La frustración con los políticos de las últimas décadas y las soluciones extremas para resolver la violencia y la corrupción son el gran baluarte de Bolsonaro, que se encuentra a un paso de llevar a la cúspide la máxima del mundo actual por la que las emociones pesan más que cualquier programa. Ahí están la victoria de Trump o el Brexit; el rechazo al proceso de paz en Colombia o la arrolladora victoria de López Obrador en México, que ha aupado a la izquierda al poder por primera vez.
Unas emociones que hasta ahora supo manejar como nadie Lula da Silva, el presidente más carismático de la historia de Brasil —gobernó ocho años, hasta 2010—, en prisión desde abril acusado de corrupción. La cárcel privó a Lula de optar por quinta vez a la presidencia —fue derrotado por Cardoso dos veces—, pero no le impidió demostrar su capital político. El exmandatario apuró todas sus opciones, agudizando la división, hasta que a principios de septiembre cedió su candidatura a Fernando Haddad. Su exministro de Educación ha absorbido tanto el apoyo de Lula como el rechazo que este suscita.

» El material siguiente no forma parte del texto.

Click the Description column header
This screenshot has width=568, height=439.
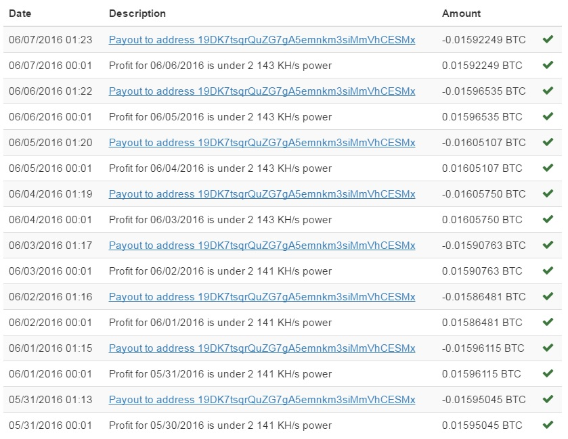tap(137, 14)
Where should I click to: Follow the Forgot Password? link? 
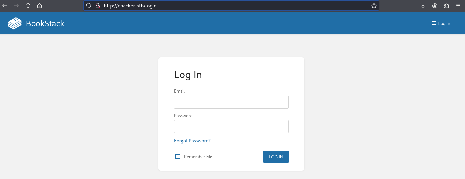[x=192, y=141]
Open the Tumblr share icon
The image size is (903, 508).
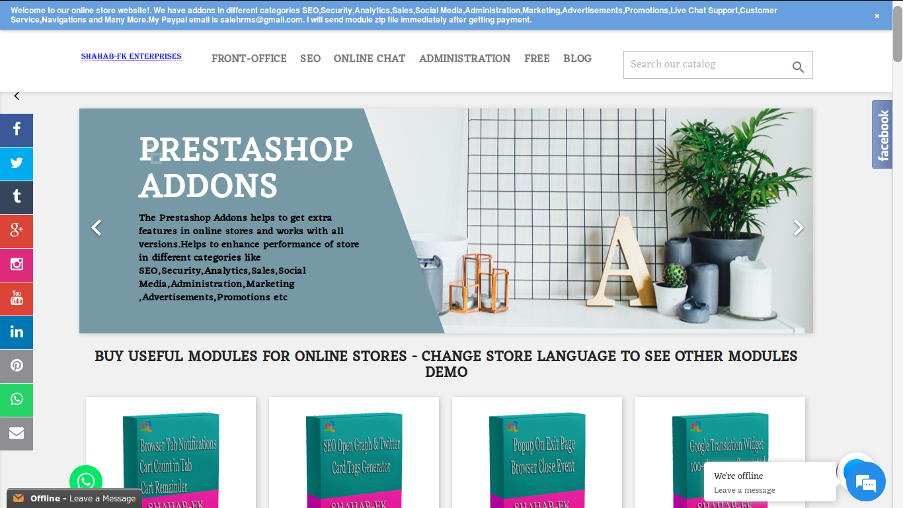point(17,197)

La polarización se acentuará aún más durante las próximas tres semanas, en caso de que las encuestas se cumplan y la presidencia se decida entre Bolsonaro y Haddad. Más que una campaña electoral, estas nueve semanas han parecido una serie de escaramuzas entre dos bandos. Todos los candidatos tienen, por cada porcentaje de intención de voto, uno todavía mayor de rechazo: Bolsonaro, el 44%; Haddad, el 41%. Ante este escenario, el aspirante del Partido de los Trabajadores ha emulado a su líder y ha repetido, con una carta la víspera de la elección, el mensaje de Lula antes de su primer triunfo en 2002, en el que apeló a la esperanza para derrotar al miedo.
La fragmentación entre los partidarios de Bolsonaro y los del PT ha reducido las opciones más moderadas y obligará al resto de candidatos a adoptar una posición clara en la segunda vuelta. El silencio, en este caso, también se considera un apoyo tácito a Bolsonaro. Si la maquinaria del Partido de los Trabajadores (PT) de Lula ha resistido en cierta manera la embestida de los últimos años, la campaña ha supuesto un varapalo para el Partido de la Social Democracia Brasileña (PSDB), que por primera vez desde 1994 no tendrá un candidato en la segunda vuelta.
La campaña ha ahondado más la tremenda fractura nacional que revelaron los anteriores comicios, cuando, de 105 millones de votos, la candidata del PT, Dilma Rousseff, recibió 54 y su rival, Aécio Neves, 51 y Brasil quedó partido por la mitad. Desde entonces, el país más grande, una nación prácticamente ingobernable y asfixiada, además, por una recesión económica de la que apenas ni ha comenzado a salir cuatro años después, parecía a la merced de los elementos. Una propuesta de impeachment frágil logró acabar en agosto de 2016 con la exánime presidencia de Rousseff. Sencillamente, no había suficientes aliados que quisieran impedirlo.
Su sucesor, Michel Temer, con un raquítico 3% de aprobación aprobó una reforma laboral y el ajuste fiscal. Nadie tenía tantos aliados como para liderar una moción de censura contra él. El país parecía ir cuesta abajo y sin frenos, encadenando primeras veces: Temer fue el primer presidente acusado de corrupción por el fiscal de general. Lula da Silva se convirtió en el primer expresidente condenado por corrupción y, nueve meses después, el primero en ser encarcelado. No había nada sagrado. Nada era imposible.
Los cuatro últimos, y traumáticos, años han logrado definir dos bandos que resultaban difusos. No era, como se decía, cuestión de ricos contra pobres, aunque Brasil sea el país no africano más desigual del mundo; ni era cuestión de blancos contra negros, aunque a estos últimos, mayoría poblacional, se les paga de media mil reales menos que a los blancos por el mismo trabajo. No era ni siquiera izquierda contra derecha. Los verdaderos dos brasiles resultaron ser algo mucho más terrenal. El que aún apoya al PT tras tenerlo en el Gobierno 13 de los últimos 15 años y el número creciente de personas que lo detestan.
Y si la fricción entre ambos bandos estaba a flor de piel tras el impeachment de Dilma, los problemas legales de Lula da Silva por sus supuestas corruptelas directamente los puso rumbo a una colisión inexorable. Los partidarios solo veían en el proceso irregularidades y manos negras; los críticos, más circo petista para salir impunes tras años de robarle al erario público. Hasta que todo explotó con el auge de una alternativa tajante: Jair Bolsonaro, tan lejos del PT que, directamente, encarna la dictadura que el PT combatía en los setenta.